掲題の今朝の毎日社説。
かなり説得的。
ご参考まで。
公害被害の救済を所管する官庁としてありえない行為だ。
水俣病の患者・被害者が、熊本県水俣市で伊藤信太郎環境相と懇談した際の出来事である。時間超過を理由に、環境省の担当者がマイクの音を切り、患者団体代表ら2人の発言をさえぎった。
伊藤環境相の帰りの予定があったためというが、お役所仕事が過ぎないか。そもそも1団体に割り当てられた発言時間は3分しかなかった。悲痛な訴えを聞くには、あまりにも短い。
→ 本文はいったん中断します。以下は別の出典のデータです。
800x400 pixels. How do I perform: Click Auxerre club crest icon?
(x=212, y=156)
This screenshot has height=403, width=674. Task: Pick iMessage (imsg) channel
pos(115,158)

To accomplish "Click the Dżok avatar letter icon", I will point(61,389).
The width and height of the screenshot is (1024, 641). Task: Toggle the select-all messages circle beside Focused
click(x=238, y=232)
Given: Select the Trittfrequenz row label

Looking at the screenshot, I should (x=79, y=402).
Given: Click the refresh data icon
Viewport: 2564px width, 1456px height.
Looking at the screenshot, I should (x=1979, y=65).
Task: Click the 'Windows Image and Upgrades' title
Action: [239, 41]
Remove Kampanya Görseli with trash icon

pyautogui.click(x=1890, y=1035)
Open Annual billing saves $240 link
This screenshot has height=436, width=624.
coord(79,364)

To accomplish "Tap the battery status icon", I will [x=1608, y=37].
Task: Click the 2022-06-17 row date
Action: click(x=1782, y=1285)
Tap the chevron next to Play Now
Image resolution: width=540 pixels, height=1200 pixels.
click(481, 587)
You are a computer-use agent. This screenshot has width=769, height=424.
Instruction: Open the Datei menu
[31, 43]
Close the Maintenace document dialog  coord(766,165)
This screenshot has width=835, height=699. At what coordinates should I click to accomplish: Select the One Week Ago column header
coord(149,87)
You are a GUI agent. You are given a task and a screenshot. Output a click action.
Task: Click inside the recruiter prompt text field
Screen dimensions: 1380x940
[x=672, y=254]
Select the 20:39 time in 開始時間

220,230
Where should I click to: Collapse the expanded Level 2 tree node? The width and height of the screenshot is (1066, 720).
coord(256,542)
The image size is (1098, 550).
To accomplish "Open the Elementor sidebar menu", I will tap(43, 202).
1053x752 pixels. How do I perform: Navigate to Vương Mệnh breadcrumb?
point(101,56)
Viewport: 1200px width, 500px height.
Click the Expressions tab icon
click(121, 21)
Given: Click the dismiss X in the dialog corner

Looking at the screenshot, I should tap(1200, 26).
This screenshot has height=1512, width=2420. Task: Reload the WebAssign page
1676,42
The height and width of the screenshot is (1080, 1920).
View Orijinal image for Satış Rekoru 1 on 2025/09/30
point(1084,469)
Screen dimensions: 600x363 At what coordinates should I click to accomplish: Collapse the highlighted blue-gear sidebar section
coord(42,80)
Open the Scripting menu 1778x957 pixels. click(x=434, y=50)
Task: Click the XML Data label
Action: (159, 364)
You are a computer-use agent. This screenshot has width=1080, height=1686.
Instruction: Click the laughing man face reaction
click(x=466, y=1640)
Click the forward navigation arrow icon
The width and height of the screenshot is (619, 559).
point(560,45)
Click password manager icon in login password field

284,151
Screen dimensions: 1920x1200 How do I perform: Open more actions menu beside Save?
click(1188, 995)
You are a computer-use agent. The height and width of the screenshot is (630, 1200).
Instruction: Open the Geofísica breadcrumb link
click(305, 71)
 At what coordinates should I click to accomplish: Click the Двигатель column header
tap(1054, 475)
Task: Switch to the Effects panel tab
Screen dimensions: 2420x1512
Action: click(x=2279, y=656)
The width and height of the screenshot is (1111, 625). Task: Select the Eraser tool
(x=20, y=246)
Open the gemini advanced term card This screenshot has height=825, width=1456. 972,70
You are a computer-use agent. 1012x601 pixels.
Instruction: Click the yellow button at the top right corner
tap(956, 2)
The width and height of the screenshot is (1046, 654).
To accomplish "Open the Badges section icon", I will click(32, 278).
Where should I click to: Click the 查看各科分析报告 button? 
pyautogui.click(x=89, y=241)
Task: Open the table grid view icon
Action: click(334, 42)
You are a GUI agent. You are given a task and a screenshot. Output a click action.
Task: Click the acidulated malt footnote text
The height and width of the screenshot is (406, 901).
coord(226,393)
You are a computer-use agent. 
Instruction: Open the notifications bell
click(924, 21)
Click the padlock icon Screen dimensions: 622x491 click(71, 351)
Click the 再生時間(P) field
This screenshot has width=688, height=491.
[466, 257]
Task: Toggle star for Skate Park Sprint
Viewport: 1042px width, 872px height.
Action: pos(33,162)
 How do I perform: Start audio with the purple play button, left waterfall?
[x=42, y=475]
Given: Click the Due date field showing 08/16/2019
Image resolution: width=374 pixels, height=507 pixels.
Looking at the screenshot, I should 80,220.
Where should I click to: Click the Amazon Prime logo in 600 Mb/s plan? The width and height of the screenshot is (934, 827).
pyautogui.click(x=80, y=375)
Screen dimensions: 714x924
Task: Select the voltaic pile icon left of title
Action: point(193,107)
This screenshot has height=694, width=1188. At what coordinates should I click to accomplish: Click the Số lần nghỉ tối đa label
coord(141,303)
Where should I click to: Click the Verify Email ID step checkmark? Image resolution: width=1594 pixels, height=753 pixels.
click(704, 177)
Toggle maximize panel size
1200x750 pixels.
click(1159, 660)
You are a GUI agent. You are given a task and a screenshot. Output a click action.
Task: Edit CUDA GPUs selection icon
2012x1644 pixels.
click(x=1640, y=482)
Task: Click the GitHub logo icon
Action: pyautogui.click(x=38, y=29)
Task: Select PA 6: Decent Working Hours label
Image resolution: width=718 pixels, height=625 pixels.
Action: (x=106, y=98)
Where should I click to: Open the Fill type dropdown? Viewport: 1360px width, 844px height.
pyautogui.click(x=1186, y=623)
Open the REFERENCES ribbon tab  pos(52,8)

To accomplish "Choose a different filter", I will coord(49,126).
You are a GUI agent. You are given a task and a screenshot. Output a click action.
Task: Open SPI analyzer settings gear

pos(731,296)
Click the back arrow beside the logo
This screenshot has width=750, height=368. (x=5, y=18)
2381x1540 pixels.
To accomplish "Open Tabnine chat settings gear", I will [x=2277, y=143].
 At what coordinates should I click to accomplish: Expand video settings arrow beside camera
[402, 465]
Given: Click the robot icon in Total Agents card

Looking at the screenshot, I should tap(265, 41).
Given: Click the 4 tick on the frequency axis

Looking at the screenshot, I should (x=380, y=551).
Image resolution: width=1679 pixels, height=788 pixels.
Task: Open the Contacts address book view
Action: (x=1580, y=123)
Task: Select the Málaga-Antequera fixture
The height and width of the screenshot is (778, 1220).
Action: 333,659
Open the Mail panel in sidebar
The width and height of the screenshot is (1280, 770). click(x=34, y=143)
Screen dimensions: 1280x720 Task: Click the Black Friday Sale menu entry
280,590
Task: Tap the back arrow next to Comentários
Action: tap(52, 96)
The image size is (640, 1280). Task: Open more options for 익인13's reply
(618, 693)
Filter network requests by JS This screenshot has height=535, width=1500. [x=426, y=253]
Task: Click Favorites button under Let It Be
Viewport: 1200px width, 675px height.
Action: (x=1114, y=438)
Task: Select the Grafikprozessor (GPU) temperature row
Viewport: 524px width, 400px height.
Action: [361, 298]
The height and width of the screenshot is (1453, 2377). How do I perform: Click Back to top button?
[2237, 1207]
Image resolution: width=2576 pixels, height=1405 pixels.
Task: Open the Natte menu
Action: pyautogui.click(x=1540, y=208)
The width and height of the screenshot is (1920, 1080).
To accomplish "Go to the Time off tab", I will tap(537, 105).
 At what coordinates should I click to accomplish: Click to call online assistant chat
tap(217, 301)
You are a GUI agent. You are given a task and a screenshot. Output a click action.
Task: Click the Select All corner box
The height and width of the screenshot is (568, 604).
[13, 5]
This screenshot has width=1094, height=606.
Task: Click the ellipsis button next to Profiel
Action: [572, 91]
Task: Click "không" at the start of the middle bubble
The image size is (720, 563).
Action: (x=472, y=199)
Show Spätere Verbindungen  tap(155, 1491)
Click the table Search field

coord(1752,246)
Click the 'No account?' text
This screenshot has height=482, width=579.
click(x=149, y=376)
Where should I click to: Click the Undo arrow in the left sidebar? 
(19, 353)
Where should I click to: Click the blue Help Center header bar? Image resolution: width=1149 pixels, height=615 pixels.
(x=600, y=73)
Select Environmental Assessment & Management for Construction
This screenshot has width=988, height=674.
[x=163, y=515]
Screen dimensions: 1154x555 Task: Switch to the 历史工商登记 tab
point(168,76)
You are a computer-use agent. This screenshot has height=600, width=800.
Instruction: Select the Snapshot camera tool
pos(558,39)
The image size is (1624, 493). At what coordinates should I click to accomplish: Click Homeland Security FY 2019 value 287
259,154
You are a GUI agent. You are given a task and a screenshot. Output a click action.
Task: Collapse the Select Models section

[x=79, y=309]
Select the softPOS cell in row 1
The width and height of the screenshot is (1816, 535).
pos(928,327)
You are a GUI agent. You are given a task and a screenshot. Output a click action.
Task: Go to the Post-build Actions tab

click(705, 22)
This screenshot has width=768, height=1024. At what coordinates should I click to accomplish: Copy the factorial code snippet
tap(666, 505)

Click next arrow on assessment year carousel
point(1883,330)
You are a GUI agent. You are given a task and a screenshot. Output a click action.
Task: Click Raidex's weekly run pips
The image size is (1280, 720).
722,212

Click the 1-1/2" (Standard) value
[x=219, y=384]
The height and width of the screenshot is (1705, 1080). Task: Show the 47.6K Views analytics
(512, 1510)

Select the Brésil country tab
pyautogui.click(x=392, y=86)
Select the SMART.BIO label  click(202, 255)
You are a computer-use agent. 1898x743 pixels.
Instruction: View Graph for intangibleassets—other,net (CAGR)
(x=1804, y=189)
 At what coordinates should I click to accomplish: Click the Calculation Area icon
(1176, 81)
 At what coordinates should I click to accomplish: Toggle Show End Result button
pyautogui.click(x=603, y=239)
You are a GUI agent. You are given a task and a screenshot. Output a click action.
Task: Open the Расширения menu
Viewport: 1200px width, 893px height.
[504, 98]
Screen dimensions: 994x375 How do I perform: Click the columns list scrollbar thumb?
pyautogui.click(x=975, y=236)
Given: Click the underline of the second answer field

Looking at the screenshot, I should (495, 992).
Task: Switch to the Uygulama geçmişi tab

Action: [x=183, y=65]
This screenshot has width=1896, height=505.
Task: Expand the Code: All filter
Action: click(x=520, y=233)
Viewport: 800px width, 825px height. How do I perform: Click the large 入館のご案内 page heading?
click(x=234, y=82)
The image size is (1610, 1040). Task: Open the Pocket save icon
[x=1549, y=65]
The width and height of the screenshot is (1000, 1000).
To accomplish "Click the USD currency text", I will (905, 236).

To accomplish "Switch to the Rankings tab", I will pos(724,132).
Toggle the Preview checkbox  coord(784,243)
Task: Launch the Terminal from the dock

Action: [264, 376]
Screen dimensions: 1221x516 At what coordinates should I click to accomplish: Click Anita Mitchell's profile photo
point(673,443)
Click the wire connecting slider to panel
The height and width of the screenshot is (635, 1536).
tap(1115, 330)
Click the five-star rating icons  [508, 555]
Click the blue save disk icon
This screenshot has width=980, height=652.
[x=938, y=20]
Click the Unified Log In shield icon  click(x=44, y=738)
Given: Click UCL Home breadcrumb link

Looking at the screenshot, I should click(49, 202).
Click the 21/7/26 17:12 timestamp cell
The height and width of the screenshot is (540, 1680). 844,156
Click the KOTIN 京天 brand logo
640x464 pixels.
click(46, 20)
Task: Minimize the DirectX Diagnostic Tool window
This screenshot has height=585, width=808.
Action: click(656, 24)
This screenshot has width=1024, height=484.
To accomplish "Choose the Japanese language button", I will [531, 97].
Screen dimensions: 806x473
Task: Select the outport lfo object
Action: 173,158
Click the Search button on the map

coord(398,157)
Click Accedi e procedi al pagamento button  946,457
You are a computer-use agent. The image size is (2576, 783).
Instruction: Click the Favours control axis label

前身の環境庁は、水俣病など四大公害病をきっかけに、1971年に発足した。各省庁に分散していた公害規制行政を一元的に担当する目的だった。当時の設置法は主たる任務として、公害を防ぎ、国民の健康に寄与することを掲げている。
歴代の環境相は毎年、水俣病が公式確認された5月1日に水俣市で開催される犠牲者慰霊式に出席し、患者・被害者団体と懇談している。高度経済成長の陰で発生した惨禍を忘れていないとの姿勢を示すためだ。
伊藤環境相も出席前の記者会見で「水俣病は環境問題の原点だ。地域の声をしっかり拝聴したい」などと述べていた。
にもかかわらず、患者らの思いを踏みにじるような振る舞いを座視した。心からの言葉だったのか誠意が疑われる。
政府が対処すべき環境問題は、気候変動など地球規模のテーマに広がっている。とはいえ、水俣病は公式確認から68年が経過した今も終わっていない。
多くの人が健康被害や差別に苦しみ、救済を求めて裁判で争っている。被害の全容は依然として分からないままだ。
当時、公害が広がった背景には、行政が経済成長を優先して市民の声に耳を傾けず、有害化学物質の排出規制に及び腰になっていたことがある。
環境省は公害の歴史と組織発足の経緯を忘れず、患者や被害者に寄り添う行政を貫いていかなければならない。